- _Job_
Return the lines from the one containing "In order to click on app-logo: LobeChat" through the end of the items, word for word, including both ends.

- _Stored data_
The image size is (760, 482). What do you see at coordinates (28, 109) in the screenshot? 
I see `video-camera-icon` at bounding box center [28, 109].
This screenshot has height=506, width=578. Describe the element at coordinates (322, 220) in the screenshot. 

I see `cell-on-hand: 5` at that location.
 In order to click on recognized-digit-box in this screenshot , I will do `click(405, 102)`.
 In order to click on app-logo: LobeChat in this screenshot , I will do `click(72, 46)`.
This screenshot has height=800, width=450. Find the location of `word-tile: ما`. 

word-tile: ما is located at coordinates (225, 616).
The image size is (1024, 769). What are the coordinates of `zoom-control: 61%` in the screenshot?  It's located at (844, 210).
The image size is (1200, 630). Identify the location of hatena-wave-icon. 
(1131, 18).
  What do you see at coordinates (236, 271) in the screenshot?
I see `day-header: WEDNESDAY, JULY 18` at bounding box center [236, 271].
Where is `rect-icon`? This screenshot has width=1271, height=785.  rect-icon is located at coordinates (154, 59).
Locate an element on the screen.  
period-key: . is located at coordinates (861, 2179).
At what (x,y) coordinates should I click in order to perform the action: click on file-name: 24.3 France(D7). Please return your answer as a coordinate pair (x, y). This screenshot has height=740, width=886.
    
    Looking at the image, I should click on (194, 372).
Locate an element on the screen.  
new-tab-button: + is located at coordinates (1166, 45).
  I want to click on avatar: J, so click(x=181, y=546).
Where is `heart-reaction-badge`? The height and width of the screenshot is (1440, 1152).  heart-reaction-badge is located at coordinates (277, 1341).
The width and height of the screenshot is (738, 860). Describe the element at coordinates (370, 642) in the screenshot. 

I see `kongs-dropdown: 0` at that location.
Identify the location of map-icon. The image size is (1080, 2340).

- _Exercise output_
 In order to click on app-logo: LobeChat in this screenshot , I will do `click(72, 46)`.
This screenshot has height=800, width=450. Find the location of `word-tile: ما`. 

word-tile: ما is located at coordinates (225, 616).
The image size is (1024, 769). What are the coordinates of `zoom-control: 61%` in the screenshot?  It's located at (844, 210).
The image size is (1200, 630). Identify the location of hatena-wave-icon. 
(1131, 18).
  What do you see at coordinates (236, 271) in the screenshot?
I see `day-header: WEDNESDAY, JULY 18` at bounding box center [236, 271].
Where is `rect-icon`? This screenshot has width=1271, height=785.  rect-icon is located at coordinates (154, 59).
Locate an element on the screen.  
period-key: . is located at coordinates (861, 2179).
At what (x,y) coordinates should I click in order to perform the action: click on file-name: 24.3 France(D7). Please return your answer as a coordinate pair (x, y). This screenshot has height=740, width=886.
    
    Looking at the image, I should click on (194, 372).
Locate an element on the screen.  
new-tab-button: + is located at coordinates (1166, 45).
  I want to click on avatar: J, so click(x=181, y=546).
Where is `heart-reaction-badge`? The height and width of the screenshot is (1440, 1152).  heart-reaction-badge is located at coordinates (277, 1341).
The width and height of the screenshot is (738, 860). Describe the element at coordinates (370, 642) in the screenshot. 

I see `kongs-dropdown: 0` at that location.
Identify the location of map-icon. The image size is (1080, 2340).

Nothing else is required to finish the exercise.